Top of DATASET EXCERPTS
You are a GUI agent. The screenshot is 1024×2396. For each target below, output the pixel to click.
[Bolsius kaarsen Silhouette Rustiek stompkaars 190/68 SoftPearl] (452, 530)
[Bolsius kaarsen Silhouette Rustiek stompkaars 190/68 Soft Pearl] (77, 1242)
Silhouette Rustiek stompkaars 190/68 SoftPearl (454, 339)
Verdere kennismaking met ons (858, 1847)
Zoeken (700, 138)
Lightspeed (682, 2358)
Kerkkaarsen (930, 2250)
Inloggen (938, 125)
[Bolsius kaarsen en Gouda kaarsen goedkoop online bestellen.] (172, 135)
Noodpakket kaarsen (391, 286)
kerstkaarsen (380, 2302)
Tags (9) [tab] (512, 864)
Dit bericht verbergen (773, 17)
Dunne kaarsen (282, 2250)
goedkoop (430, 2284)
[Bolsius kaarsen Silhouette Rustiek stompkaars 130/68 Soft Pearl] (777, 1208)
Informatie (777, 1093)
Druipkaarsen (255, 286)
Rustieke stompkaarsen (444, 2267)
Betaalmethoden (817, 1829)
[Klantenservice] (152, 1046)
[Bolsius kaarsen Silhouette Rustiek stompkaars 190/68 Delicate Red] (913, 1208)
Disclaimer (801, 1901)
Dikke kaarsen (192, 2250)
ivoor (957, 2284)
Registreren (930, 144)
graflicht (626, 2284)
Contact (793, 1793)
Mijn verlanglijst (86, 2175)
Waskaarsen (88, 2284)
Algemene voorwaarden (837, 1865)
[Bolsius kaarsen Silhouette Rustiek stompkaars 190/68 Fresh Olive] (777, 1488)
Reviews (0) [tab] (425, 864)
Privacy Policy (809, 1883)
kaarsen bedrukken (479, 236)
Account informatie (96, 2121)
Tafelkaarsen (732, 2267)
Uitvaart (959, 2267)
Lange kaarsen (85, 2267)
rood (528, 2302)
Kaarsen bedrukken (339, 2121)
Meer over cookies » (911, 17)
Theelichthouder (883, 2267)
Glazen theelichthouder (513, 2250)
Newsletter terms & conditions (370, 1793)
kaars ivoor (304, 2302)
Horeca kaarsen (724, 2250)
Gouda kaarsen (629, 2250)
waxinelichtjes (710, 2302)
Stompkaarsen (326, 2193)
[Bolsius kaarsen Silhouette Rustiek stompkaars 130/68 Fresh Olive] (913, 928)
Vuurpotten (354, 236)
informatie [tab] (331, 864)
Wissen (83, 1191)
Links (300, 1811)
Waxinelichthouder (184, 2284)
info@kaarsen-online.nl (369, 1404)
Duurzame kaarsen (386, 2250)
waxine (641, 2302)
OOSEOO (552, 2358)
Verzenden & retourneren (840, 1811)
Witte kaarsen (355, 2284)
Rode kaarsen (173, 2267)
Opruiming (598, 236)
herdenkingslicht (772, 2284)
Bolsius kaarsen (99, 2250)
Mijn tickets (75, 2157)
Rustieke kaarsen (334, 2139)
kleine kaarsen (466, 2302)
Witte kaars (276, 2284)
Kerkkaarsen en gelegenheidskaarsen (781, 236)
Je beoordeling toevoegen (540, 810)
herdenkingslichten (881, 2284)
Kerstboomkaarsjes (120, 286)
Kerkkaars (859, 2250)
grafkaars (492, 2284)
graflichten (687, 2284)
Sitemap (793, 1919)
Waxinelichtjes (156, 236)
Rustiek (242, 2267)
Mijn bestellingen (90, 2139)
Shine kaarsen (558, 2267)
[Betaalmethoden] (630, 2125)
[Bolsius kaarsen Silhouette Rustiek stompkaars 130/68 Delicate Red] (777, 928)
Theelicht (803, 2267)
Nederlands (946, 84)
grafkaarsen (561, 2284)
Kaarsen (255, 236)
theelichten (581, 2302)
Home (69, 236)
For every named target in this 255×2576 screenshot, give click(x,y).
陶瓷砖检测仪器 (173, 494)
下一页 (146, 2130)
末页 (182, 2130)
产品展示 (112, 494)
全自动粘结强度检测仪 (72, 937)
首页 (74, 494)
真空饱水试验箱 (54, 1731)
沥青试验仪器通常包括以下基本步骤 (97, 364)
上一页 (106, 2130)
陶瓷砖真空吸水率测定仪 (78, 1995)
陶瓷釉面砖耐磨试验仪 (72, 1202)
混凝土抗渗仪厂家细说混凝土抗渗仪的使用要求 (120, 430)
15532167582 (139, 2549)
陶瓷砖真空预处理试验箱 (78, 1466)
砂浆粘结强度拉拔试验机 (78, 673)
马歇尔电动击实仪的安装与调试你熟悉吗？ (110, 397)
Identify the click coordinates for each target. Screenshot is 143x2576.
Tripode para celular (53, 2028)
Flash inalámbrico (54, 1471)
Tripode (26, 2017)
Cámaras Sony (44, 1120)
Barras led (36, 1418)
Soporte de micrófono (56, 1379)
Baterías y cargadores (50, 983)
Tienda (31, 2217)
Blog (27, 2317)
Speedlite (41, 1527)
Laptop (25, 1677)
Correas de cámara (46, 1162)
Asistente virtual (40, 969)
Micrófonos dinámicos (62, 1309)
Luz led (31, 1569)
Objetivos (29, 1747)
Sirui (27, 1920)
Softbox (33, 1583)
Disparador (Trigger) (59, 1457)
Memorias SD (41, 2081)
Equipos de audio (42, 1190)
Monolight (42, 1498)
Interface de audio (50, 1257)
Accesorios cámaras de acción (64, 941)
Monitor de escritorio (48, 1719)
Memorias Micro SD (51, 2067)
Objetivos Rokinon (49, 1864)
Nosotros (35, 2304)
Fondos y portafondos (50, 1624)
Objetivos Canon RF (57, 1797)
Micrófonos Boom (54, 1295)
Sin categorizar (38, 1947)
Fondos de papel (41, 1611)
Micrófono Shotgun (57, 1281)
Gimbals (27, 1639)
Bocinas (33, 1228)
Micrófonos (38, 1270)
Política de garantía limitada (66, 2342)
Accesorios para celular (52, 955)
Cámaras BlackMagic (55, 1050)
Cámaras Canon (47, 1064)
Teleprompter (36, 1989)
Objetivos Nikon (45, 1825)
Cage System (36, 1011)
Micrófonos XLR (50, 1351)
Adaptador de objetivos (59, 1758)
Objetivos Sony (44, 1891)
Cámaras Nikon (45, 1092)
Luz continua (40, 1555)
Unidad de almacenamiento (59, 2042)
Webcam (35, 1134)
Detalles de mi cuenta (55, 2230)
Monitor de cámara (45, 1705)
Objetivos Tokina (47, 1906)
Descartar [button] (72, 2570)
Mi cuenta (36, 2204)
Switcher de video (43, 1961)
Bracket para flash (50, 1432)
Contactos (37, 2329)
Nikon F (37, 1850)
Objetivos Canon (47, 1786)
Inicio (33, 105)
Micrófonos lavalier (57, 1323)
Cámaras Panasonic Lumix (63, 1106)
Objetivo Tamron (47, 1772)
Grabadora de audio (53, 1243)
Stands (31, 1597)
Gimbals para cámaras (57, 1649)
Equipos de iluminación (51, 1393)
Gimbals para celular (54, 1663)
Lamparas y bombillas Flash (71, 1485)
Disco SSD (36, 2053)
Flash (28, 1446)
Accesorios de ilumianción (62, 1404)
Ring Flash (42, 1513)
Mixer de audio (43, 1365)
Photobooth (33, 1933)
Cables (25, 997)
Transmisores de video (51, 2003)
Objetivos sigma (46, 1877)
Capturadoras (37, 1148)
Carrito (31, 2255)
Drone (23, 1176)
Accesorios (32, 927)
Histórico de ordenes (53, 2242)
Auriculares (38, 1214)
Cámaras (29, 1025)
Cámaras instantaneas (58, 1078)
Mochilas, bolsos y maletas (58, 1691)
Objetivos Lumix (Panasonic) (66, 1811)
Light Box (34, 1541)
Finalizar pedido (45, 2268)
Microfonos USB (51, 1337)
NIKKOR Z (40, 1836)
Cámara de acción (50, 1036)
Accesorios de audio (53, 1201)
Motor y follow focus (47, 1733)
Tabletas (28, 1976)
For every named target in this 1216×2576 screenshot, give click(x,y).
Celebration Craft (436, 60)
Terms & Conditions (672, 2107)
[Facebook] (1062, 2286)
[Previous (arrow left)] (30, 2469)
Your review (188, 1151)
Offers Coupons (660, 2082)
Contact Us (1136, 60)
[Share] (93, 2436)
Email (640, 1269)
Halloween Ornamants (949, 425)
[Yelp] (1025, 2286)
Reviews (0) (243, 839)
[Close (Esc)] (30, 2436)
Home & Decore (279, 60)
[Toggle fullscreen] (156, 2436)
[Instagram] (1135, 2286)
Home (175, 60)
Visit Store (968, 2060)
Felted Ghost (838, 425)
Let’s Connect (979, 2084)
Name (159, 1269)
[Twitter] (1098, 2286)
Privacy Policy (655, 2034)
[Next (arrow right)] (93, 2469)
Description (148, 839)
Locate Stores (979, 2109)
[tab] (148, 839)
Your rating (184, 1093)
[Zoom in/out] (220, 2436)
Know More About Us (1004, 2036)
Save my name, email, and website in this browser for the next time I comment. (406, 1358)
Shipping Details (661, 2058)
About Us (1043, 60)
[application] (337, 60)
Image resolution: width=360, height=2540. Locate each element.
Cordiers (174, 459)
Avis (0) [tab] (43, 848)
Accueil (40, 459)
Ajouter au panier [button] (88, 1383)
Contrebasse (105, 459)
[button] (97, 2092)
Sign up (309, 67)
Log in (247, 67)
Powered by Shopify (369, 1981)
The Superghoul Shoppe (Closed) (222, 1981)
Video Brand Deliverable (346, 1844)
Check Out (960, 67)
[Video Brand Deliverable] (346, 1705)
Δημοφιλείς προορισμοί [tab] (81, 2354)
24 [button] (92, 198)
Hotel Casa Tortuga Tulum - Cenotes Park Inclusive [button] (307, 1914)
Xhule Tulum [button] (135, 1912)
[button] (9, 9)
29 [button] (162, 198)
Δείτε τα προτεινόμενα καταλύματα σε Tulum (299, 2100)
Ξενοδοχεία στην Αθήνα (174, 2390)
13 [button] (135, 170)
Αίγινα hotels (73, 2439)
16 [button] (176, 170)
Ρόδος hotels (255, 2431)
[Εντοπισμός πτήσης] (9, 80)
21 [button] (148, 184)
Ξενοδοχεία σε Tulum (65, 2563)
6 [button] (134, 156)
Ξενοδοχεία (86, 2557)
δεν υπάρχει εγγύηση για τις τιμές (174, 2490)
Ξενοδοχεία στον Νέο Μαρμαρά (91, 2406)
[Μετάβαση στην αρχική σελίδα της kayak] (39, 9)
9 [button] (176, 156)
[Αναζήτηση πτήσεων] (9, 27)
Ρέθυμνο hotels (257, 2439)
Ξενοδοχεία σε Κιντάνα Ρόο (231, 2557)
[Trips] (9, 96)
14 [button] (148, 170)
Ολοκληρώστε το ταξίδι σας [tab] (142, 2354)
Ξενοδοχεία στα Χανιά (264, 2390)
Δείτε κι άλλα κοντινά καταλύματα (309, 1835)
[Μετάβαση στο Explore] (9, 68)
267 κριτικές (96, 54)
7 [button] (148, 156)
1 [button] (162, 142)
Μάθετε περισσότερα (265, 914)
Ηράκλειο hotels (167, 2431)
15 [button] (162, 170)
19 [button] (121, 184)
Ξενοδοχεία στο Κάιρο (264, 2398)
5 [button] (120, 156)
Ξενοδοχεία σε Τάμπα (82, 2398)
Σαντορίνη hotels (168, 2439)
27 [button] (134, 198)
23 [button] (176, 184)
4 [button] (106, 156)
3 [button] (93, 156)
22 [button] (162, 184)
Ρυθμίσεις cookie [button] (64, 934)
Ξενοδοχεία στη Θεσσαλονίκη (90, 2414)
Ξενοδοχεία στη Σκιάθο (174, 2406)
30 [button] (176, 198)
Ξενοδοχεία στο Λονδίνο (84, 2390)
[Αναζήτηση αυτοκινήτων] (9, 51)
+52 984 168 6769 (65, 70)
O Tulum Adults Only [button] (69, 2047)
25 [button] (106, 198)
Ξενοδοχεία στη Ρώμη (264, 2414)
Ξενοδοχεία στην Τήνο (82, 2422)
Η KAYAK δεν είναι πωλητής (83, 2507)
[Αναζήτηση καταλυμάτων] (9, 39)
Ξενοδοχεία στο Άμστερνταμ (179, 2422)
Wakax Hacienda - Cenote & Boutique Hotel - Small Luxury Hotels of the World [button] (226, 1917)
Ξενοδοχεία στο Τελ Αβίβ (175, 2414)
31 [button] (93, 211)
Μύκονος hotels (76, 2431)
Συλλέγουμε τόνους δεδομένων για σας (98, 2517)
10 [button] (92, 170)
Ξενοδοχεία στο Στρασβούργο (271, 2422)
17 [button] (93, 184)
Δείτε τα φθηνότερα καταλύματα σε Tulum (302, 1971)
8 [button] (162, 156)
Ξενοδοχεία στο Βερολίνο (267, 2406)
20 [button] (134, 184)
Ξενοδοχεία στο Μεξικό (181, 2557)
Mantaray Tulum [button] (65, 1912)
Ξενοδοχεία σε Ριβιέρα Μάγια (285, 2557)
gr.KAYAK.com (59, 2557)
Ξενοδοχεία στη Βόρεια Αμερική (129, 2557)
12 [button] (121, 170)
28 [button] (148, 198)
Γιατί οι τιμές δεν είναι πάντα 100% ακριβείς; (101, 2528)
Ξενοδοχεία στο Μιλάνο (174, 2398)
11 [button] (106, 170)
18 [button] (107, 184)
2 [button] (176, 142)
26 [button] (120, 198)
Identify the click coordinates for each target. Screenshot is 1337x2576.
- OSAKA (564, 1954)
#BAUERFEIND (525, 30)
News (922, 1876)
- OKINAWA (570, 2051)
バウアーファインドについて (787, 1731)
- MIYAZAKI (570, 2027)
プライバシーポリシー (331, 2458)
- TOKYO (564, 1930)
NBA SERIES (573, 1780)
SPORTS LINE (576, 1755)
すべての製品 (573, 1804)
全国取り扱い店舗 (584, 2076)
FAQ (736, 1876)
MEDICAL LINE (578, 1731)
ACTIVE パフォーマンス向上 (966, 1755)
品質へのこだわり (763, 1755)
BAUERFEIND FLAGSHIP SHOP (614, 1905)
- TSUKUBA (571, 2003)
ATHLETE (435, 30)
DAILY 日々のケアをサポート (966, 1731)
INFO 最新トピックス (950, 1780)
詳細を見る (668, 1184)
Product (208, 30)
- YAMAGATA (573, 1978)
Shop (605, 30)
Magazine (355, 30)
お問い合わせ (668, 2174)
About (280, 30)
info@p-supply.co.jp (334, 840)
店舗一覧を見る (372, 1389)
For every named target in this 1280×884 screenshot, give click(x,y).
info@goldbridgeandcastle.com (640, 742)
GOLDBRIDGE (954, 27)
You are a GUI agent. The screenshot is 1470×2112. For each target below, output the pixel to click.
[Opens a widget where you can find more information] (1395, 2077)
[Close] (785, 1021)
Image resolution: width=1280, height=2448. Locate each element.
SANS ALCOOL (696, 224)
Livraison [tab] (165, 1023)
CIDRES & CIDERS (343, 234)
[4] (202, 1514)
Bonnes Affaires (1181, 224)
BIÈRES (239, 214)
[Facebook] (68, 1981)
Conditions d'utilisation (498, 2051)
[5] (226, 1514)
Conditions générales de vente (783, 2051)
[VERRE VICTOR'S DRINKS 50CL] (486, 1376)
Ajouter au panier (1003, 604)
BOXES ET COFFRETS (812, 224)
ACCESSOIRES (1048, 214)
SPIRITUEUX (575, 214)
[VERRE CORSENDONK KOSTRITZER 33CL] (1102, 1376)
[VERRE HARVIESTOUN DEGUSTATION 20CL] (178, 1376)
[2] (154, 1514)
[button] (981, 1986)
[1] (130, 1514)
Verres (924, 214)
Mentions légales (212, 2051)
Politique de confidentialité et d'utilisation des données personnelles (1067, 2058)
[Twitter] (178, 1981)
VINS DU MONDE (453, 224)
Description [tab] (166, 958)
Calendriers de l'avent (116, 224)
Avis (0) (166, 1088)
Bottom of DATASET EXCERPTS
--- TO DO ---
Look above for the line with "Noodpakket kaarsen (391, 286)" and the line with "Bolsius kaarsen (99, 2250)". Write out those two lines and all the lines between them, exactly, and no others.

--- SOLUTION TO THIS PROBLEM ---
Noodpakket kaarsen (391, 286)
kerstkaarsen (380, 2302)
Tags (9) [tab] (512, 864)
Dit bericht verbergen (773, 17)
Dunne kaarsen (282, 2250)
goedkoop (430, 2284)
[Bolsius kaarsen Silhouette Rustiek stompkaars 130/68 Soft Pearl] (777, 1208)
Informatie (777, 1093)
Druipkaarsen (255, 286)
Rustieke stompkaarsen (444, 2267)
Betaalmethoden (817, 1829)
[Klantenservice] (152, 1046)
[Bolsius kaarsen Silhouette Rustiek stompkaars 190/68 Delicate Red] (913, 1208)
Disclaimer (801, 1901)
Dikke kaarsen (192, 2250)
ivoor (957, 2284)
Registreren (930, 144)
graflicht (626, 2284)
Contact (793, 1793)
Mijn verlanglijst (86, 2175)
Waskaarsen (88, 2284)
Algemene voorwaarden (837, 1865)
[Bolsius kaarsen Silhouette Rustiek stompkaars 190/68 Fresh Olive] (777, 1488)
Reviews (0) [tab] (425, 864)
Privacy Policy (809, 1883)
kaarsen bedrukken (479, 236)
Account informatie (96, 2121)
Tafelkaarsen (732, 2267)
Uitvaart (959, 2267)
Lange kaarsen (85, 2267)
rood (528, 2302)
Kaarsen bedrukken (339, 2121)
Meer over cookies » (911, 17)
Theelichthouder (883, 2267)
Glazen theelichthouder (513, 2250)
Newsletter terms & conditions (370, 1793)
kaars ivoor (304, 2302)
Horeca kaarsen (724, 2250)
Gouda kaarsen (629, 2250)
waxinelichtjes (710, 2302)
Stompkaarsen (326, 2193)
[Bolsius kaarsen Silhouette Rustiek stompkaars 130/68 Fresh Olive] (913, 928)
Vuurpotten (354, 236)
informatie [tab] (331, 864)
Wissen (83, 1191)
Links (300, 1811)
Waxinelichthouder (184, 2284)
info@kaarsen-online.nl (369, 1404)
Duurzame kaarsen (386, 2250)
waxine (641, 2302)
OOSEOO (552, 2358)
Verzenden & retourneren (840, 1811)
Witte kaarsen (355, 2284)
Rode kaarsen (173, 2267)
Opruiming (598, 236)
herdenkingslicht (772, 2284)
Bolsius kaarsen (99, 2250)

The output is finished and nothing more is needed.